Material Configurational Forces applied to mixed-mode fatigue crack propagation and life prediction in elastic-plastic material

Abstract

Within the framework of material configurational mechanics, an innovative fatigue model based on configurational force is proposed to predict the mixed-mode fatigue crack propagation in elastic-plastic material. This fatigue mode can provide the estimation of crack initiation, crack deflection, and residual fatigue lifetime simultaneously. The configurational-force fatigue model has the following basic stipulations: (a) the onset of crack growth occurs when the resultant of configurational forces reaches a critical value; (b) the crack growth takes place along the direction of resultant configurational force vector; and (c) the growth rate of mixed-mode fatigue crack is correlated to the equivalent range of material configurational forces. In order to validate the accuracy of the newly proposed fatigue model, a series of experiments are constructed by the compact tension shear specimen. The mixed-mode fatigue crack growth path and rate are obtained under different mixed-mode loading conditions. In addition, numerical implementation of configurational-force fatigue model is performed in elastic-plastic material.
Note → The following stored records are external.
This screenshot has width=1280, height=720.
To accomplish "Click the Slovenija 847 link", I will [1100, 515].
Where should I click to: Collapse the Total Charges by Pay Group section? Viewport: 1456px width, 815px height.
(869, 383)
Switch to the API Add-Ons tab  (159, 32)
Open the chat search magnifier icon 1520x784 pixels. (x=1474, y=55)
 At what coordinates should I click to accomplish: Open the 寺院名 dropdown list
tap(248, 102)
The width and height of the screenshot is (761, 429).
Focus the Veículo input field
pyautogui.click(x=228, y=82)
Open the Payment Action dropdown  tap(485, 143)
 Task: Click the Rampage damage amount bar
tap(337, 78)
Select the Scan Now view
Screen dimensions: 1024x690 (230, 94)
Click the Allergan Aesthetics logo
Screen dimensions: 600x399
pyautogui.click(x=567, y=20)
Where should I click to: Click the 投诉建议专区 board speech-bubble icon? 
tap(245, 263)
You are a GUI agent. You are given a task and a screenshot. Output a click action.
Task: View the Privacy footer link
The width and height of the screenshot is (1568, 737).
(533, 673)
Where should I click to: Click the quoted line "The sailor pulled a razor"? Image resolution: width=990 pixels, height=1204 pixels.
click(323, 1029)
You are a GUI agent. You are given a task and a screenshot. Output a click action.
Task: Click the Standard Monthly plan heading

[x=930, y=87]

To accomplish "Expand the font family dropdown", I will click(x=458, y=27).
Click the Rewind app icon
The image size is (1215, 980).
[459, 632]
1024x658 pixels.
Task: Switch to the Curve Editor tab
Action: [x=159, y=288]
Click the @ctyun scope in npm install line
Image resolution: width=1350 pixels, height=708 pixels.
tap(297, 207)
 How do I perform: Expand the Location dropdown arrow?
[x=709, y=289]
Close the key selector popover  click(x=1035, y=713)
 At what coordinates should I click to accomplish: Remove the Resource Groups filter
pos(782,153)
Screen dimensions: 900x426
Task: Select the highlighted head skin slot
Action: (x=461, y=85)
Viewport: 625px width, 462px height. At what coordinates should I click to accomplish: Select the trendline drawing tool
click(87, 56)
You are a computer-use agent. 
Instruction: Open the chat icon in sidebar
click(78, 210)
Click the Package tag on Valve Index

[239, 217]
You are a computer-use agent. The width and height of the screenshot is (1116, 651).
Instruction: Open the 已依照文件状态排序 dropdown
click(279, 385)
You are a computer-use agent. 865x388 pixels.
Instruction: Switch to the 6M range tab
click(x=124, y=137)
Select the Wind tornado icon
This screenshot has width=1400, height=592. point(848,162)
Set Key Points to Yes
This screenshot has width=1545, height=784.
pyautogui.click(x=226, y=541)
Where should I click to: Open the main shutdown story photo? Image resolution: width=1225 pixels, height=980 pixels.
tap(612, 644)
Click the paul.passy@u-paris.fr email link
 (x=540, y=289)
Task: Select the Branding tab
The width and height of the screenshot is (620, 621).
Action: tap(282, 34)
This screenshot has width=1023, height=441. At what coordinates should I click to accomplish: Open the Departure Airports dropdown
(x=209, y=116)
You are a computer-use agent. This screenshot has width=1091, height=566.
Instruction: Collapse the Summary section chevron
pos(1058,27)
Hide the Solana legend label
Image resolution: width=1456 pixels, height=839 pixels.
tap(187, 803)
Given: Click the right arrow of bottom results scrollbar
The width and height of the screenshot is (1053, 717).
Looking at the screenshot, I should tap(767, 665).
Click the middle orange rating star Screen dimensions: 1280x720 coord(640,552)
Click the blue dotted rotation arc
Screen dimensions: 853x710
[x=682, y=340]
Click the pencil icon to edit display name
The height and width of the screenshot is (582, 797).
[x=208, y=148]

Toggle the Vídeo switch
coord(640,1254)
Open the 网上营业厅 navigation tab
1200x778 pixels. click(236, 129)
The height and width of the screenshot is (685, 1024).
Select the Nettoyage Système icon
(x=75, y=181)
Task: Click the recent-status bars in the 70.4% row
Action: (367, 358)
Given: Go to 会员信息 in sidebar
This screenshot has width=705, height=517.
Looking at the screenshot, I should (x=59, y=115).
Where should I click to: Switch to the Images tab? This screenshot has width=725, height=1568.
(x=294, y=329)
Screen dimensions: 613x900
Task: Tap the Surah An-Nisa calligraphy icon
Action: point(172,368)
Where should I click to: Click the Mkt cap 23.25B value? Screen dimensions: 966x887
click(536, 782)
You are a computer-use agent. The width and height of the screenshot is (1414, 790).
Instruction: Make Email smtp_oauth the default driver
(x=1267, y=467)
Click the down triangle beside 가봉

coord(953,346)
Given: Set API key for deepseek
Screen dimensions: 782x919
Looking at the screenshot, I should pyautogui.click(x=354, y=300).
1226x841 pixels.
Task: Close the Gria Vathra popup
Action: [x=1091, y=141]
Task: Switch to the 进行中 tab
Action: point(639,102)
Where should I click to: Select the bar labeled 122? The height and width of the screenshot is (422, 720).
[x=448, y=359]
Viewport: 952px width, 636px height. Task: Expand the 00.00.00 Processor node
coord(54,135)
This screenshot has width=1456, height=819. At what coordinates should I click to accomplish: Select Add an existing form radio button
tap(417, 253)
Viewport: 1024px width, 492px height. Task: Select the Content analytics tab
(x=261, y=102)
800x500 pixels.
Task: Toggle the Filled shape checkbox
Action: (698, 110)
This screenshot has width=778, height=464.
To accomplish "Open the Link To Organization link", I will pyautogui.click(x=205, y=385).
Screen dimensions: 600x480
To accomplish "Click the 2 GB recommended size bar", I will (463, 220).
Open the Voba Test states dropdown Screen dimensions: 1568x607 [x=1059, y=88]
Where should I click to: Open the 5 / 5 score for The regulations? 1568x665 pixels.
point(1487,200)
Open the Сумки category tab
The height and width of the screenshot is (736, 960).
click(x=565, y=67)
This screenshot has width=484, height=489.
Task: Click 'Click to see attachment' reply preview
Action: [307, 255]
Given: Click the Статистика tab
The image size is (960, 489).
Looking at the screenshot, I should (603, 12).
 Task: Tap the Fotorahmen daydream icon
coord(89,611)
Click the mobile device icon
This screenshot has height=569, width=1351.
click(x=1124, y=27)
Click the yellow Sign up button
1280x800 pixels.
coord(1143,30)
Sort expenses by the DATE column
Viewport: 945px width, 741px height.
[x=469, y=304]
The results show that the mixed-model fatigue crack deflections predicted by the configurational-force fatigue model are in good agreement with experimental observations. Meanwhile the fatigue crack growth rate in elastic-plastic material has the power law relation with the equivalent range of material configurational forces, which is regardless of mixed-mode loading. It is demonstrated that the configurational-force fatigue model is able to provide a more convenient and accurate procedure to predict the mixed mode elastic-plastic fatigue crack propagation and lifetime.